### TASK DESCRIPTION
Across the lines of the records below, how many have the string "Казахстана" in them? Answer with the number alone.

### DATA SECTION
::::::::
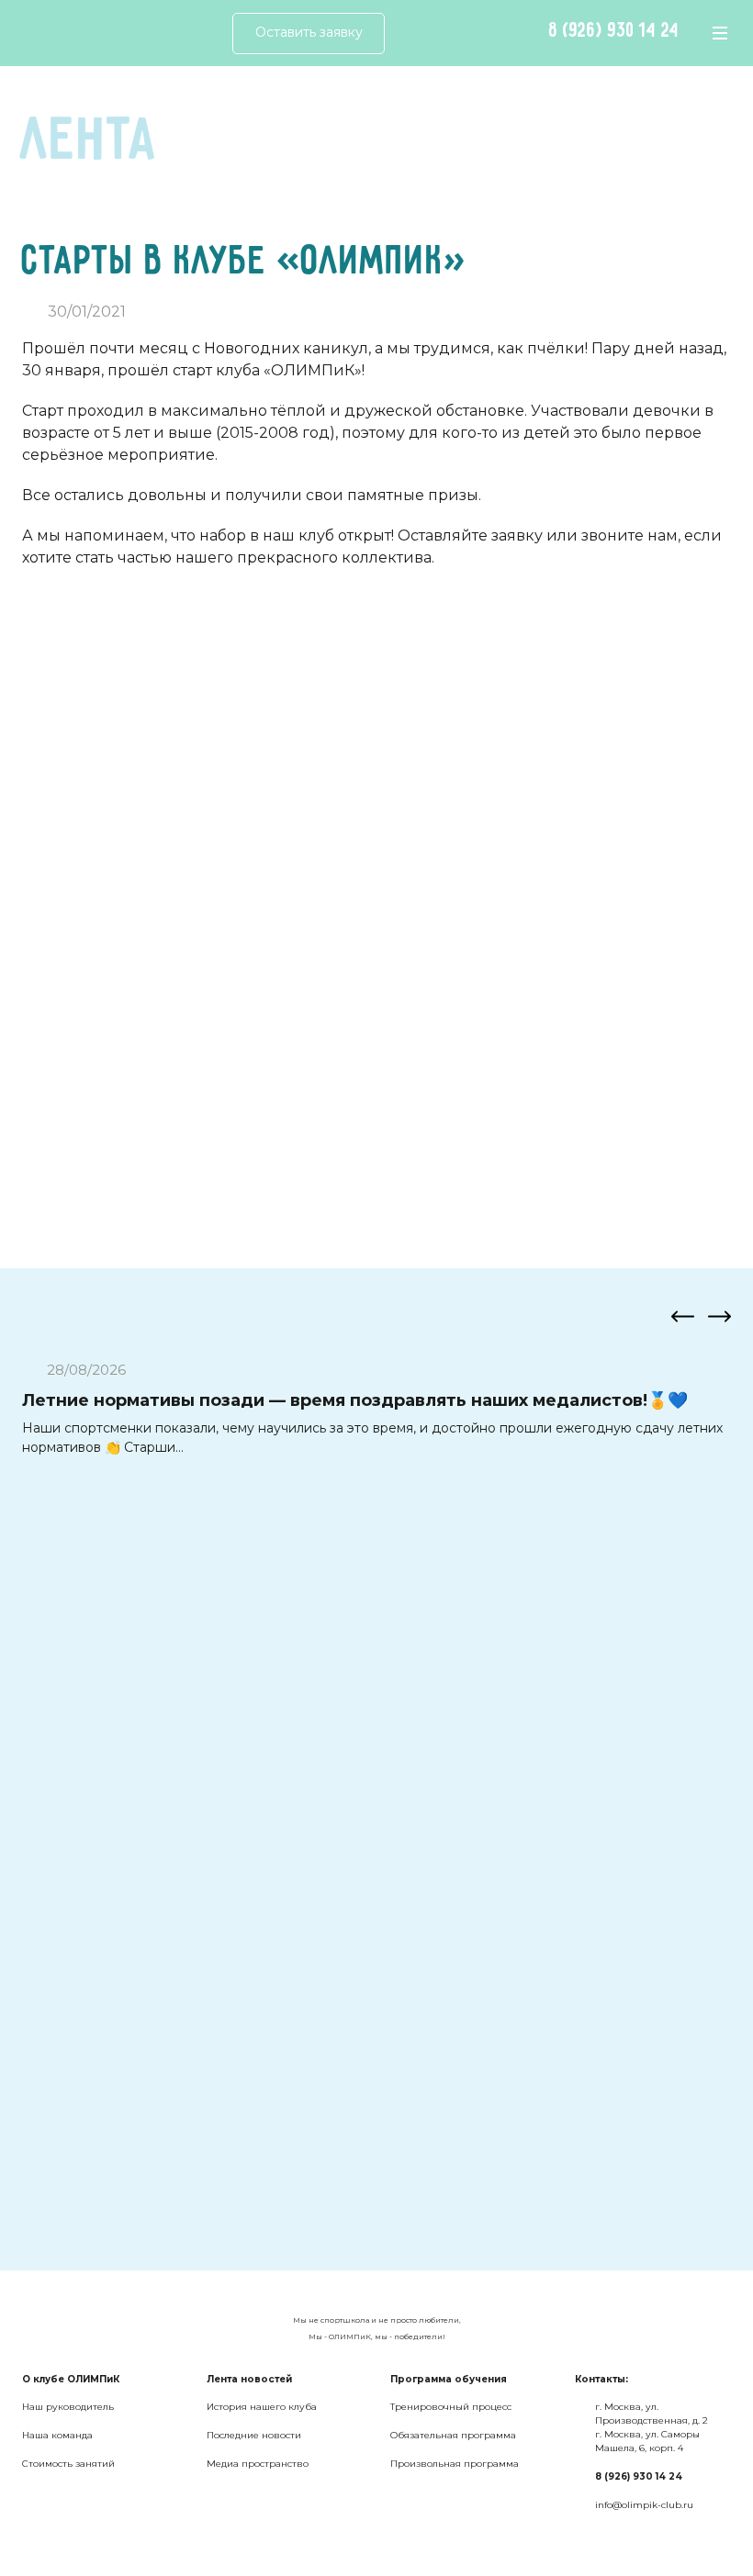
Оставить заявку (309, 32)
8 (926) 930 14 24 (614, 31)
::::::::
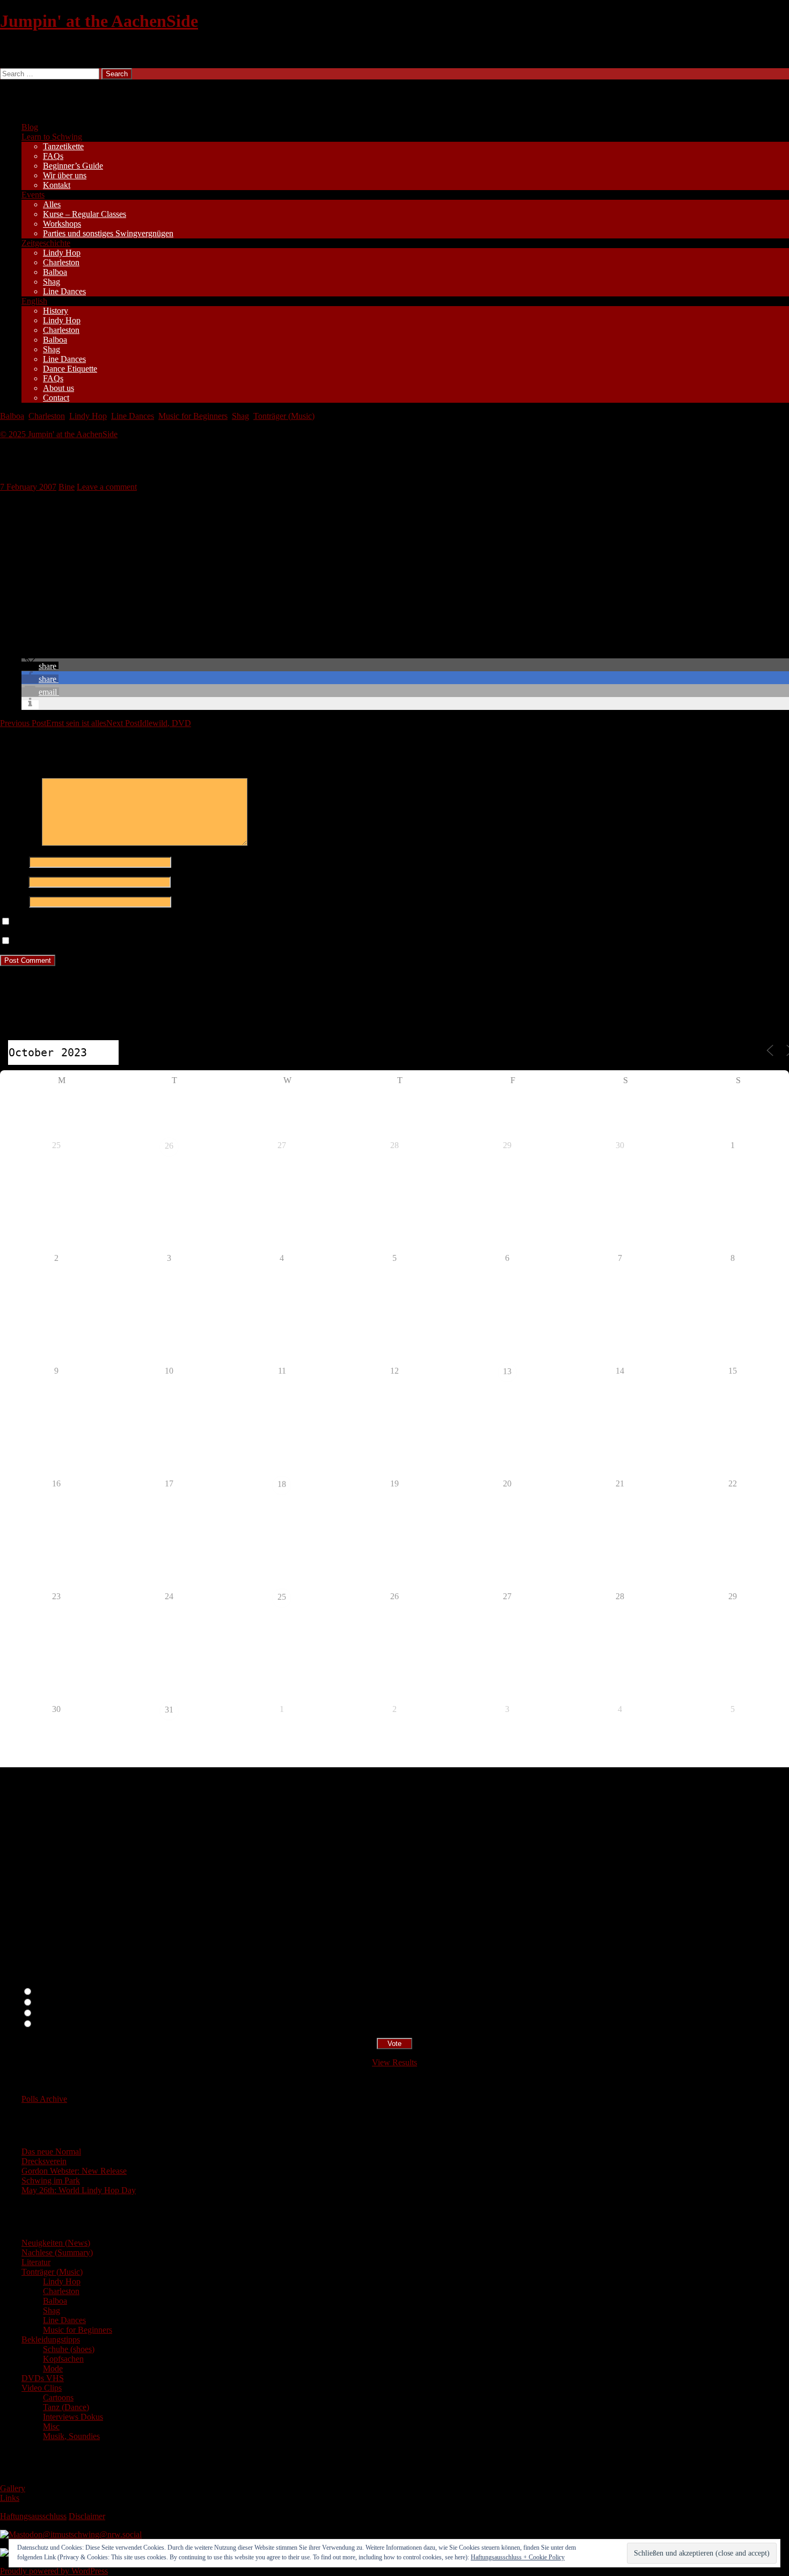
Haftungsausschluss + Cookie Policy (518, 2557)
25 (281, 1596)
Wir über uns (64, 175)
::::::::
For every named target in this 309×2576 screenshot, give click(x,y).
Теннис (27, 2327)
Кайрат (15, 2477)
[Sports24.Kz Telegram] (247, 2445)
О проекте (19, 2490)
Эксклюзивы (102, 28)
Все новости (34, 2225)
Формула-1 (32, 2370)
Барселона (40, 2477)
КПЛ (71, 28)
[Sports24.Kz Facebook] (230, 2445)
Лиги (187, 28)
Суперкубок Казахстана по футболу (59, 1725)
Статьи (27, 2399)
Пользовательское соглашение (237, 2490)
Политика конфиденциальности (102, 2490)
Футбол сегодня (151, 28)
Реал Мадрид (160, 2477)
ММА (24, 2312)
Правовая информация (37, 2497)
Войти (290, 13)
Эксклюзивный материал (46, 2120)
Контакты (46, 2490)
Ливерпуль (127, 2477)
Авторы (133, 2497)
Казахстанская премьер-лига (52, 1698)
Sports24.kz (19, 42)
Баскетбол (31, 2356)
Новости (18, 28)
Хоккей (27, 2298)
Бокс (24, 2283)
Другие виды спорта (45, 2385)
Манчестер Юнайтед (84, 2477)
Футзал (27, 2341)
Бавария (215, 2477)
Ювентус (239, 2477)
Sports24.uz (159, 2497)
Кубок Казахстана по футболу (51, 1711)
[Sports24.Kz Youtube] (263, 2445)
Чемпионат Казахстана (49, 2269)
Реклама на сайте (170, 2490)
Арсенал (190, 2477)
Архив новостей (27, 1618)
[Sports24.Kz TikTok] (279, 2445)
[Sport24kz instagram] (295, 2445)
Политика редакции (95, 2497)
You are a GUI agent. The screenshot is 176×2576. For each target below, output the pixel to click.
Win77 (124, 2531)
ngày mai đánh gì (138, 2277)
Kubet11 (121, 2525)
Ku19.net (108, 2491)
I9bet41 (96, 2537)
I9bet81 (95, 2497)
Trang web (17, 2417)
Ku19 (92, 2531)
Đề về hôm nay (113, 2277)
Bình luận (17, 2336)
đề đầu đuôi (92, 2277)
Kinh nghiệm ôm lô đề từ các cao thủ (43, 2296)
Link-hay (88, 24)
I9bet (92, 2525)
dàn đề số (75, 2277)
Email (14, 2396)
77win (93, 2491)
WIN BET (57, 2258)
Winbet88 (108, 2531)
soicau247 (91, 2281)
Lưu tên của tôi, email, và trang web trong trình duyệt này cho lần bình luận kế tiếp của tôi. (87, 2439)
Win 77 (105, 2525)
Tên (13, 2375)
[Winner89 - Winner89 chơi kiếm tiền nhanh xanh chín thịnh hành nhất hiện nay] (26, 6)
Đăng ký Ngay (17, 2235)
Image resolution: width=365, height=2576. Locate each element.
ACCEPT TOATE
::::::::
### ANSWER TO THE EXERCISE
3